Where the string "screenshot" appears in a line of the data, show that line.

BEGIN Available records

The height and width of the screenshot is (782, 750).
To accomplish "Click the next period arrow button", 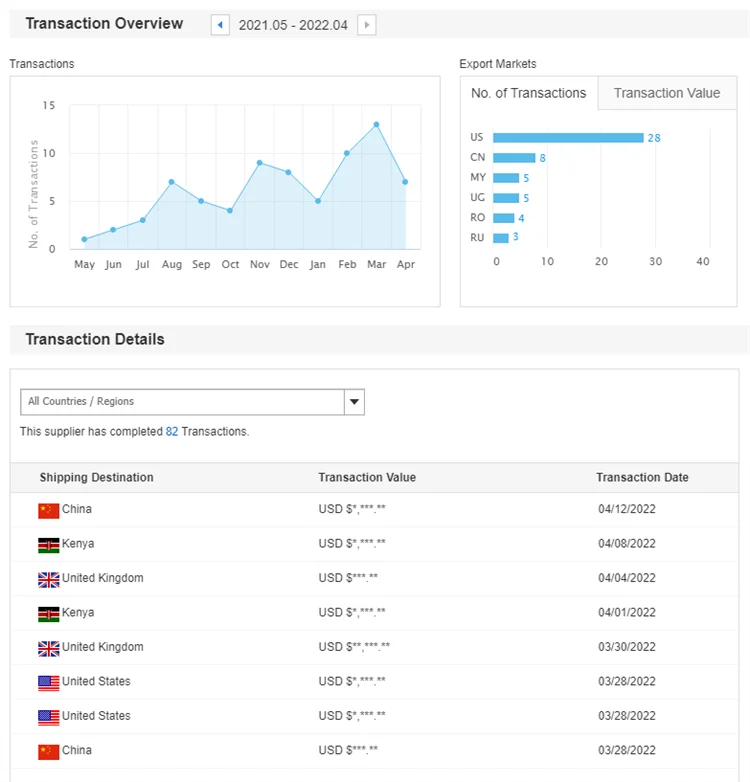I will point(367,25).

END Available records
BEGIN Available records

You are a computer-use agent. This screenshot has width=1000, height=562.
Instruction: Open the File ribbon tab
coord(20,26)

END Available records

◆ **Result**:
The height and width of the screenshot is (782, 750).
You are a computer-use agent. This screenshot has width=1000, height=562.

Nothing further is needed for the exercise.